Maternal and paternal smoking is associated with ADHD in offspring, but maternal smoking seems to have a greater influence than father’s. One study supported this finding by comparing the risk of ADHD in children who were born from smoker mothers and non-smoker fathers with children with complete opposite parents; the results displayed a higher risk of ADHD in the offspring of smoker mothers and mothers who received nicotine replacement during pregnancy [37]. Similarly, another study supported a significant association between offspring’s ADHD and maternal and paternal smoking but also suggested that maternal smoking doesn’t seem to have intrauterine effects on the fetus and that the effects might be confounded with genetic or household-level factors [37]. The same result was concluded by Gustavson et al. who ruled out intrauterine effects of smoking during pregnancy on a child’s ADHD risk, because the association between maternal active or passive smoking disappeared after adjusting the same experiments for sibling-control analyses [38].
As suggested by another study, the risk of ADHD is higher in children of mothers who were heavy smokers than in those whose mothers were light smokers [39]. In addition, one study has reported higher levels of severe psychosocial stress and higher rates of heavy smoking (> 10 cigarettes per day) during pregnancy in mothers who had ADHD children compared to those who had unaffected kids [40]. There are heterogeneous results pertaining to maternal passive smoking through father’s smoking habit as well, but the correlation needs further investigations. Minatoya et al. suggested an increased risk of hyperactivity/inattention symptoms in pre-school children whose mothers have experienced low and high passive smoking during pregnancy, but the correlation lacked statistical significance in contrast to what was observed for maternal active smoking [41].
Interestingly, Dong et al. found a strong correlation between maternal smoking during pregnancy and maternal smoking cessation during the first trimester, with the risk of developing ADHD in their offspring. This study recommended early smoking cessation for smoker women who aim to be pregnant soon, because they reported a much lower risk of ADHD among mothers that quit cigarette smoking before getting pregnant [42].

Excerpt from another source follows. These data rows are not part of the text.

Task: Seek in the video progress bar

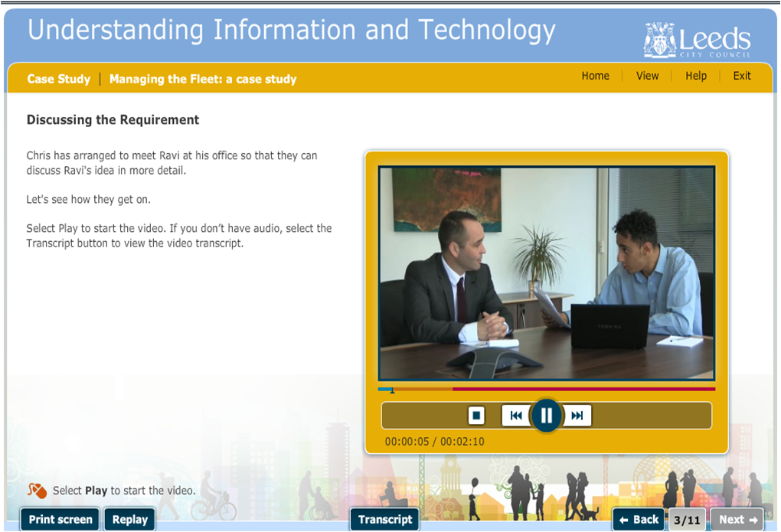Action: tap(545, 389)
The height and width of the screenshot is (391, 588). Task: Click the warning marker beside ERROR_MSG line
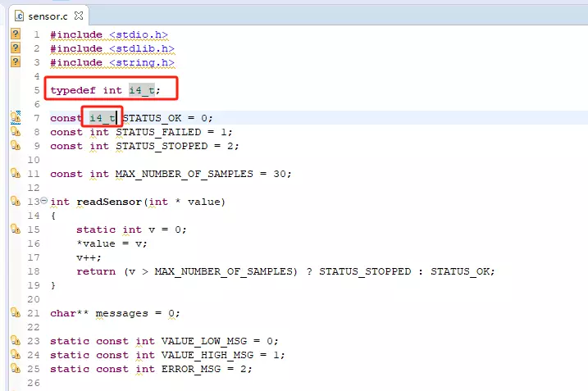click(15, 369)
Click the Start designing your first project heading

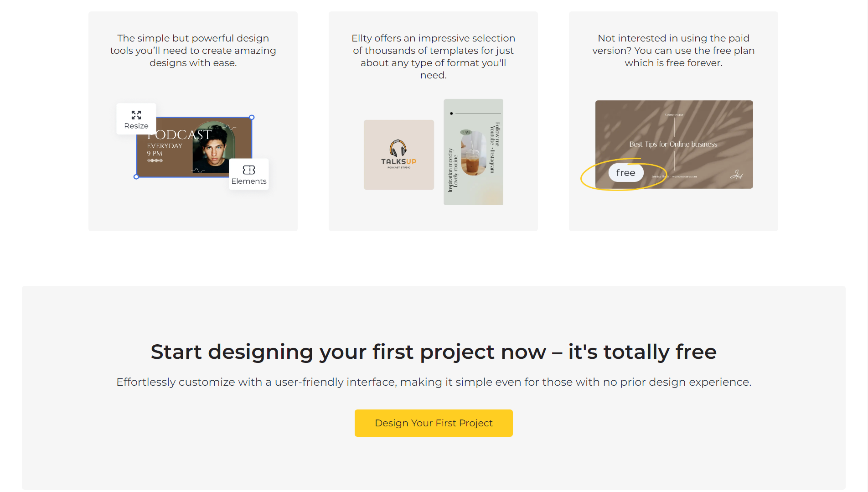point(434,352)
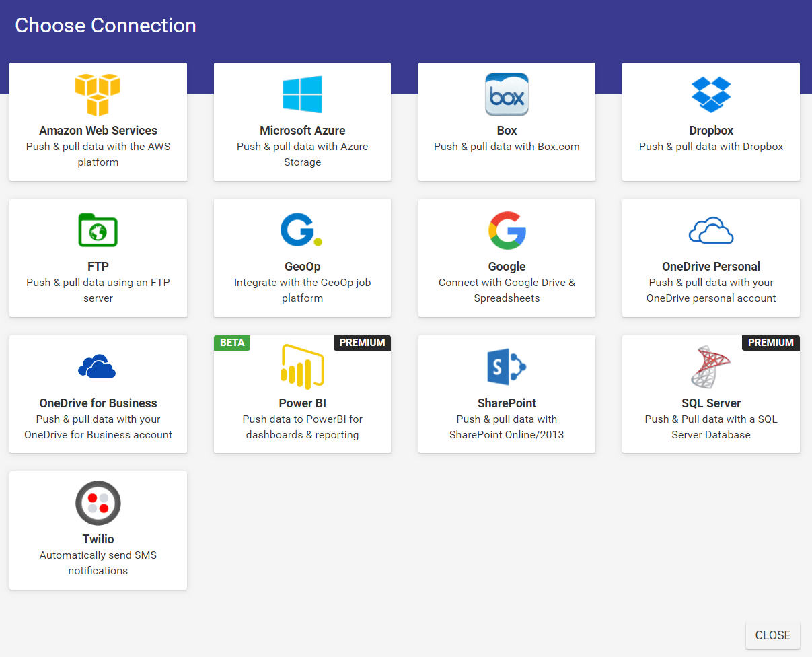Click the PREMIUM badge on SQL Server
The width and height of the screenshot is (812, 657).
771,343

Simultaneous exposure to tobacco and alcohol during pregnancy might add a double risk for developing ADHD. Han et al. reported 1.55, 2.64 and 1.17 folds greater risks of ADHD in offspring who were prenatally exposed to alcohol, maternal smoking and paternal smoking, respectively [43].
Exposure to diet components
Prenatal exposure to alcohol is one of the most studied risk factors related to ADHD pathogenesis. Ikonomidou et al. have demonstrated that ethanol-treated rats had higher rates of neurodegeneration in the forebrain, a key brain region involved in ADHD, than their saline-treated counterparts [44]. It has also been shown that human brain is sensitive to alcohol during neurodevelopmental period and is prone to anomalies or disrupted development especially in the cerebellum [45]. Apart from maternal exposures before birth, paternal alcohol use has been explored as an ADHD risk factor. One study showed no definite correlation between these two variables and further suggested that the possible influence of paternal alcohol consumption on kids’ risk of ADHD might be a result of interactions of different pathways rather than direct influence [46].

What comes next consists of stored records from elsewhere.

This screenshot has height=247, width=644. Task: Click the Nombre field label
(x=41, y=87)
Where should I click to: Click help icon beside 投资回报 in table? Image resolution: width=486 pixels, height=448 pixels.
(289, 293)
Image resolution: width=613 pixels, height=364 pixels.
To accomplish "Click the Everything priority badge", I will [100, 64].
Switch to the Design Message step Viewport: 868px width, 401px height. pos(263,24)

A systematic review has shown that diet components have no significant impact on ADHD risk. However, there are some evidences of a pathologic effect of eating heavy metals by mothers during pregnancy. The offspring of mothers who had consumed mercury-contaminated fish during pregnancy in New Zealand and the Faroe Islands had higher rates of memory and attention disruption and had lower IQ than the normal kids and affected motor skills [3].

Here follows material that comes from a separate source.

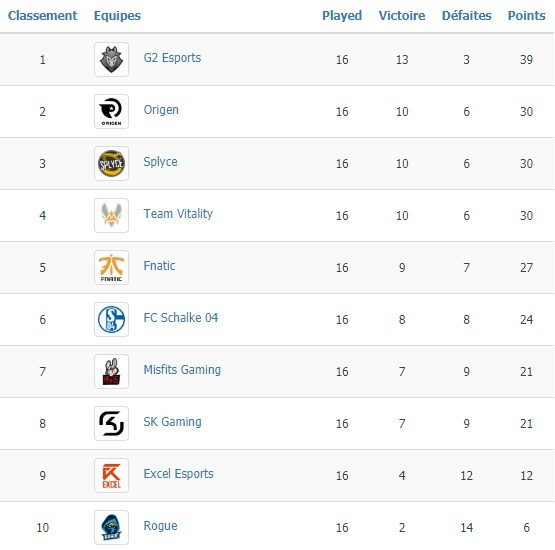Click the G2 Esports team logo
The height and width of the screenshot is (550, 555).
111,59
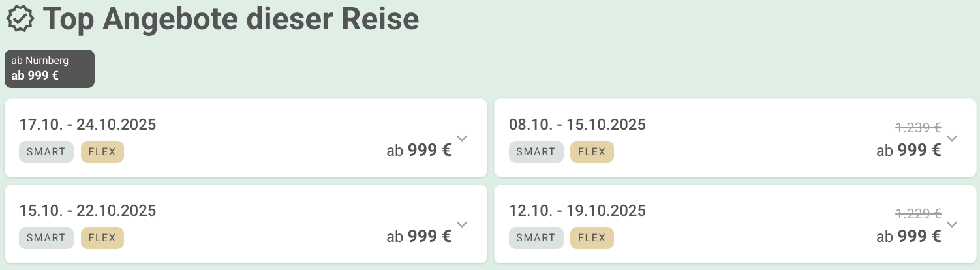
Task: Click 'ab 999 €' price on 15.10. - 22.10.2025 card
Action: (x=419, y=237)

Konikowska et al. carried out a study to investigate the influence of diet during pregnancy and lactation period in developing ADHD [47]. The findings supported a fundamental role for long-chain polyunsaturated fatty acids and minerals, such as zinc, iron, magnesium and iodine, in the brain development of the fetus. The authors suggested an increased risk of ADHD in children whose mothers were chronically deficient from polyunsaturated omega-3 fatty acids—especially DHA—which is essential for normal development and activity of brain [47]. Children diagnosed with ADHD and autism spectrum disease are reported to have lower DHA levels. One study has found controversial evidence on prenatal supplementation with DHA and unexpected neurodevelopmental disorders. This study suggested that this association might be confounded by socio-economic background and life-style [48]. Manganese exposure before birth is associated with ADHD development. Animal models exposed to manganese have also shown hyperactive traits [3].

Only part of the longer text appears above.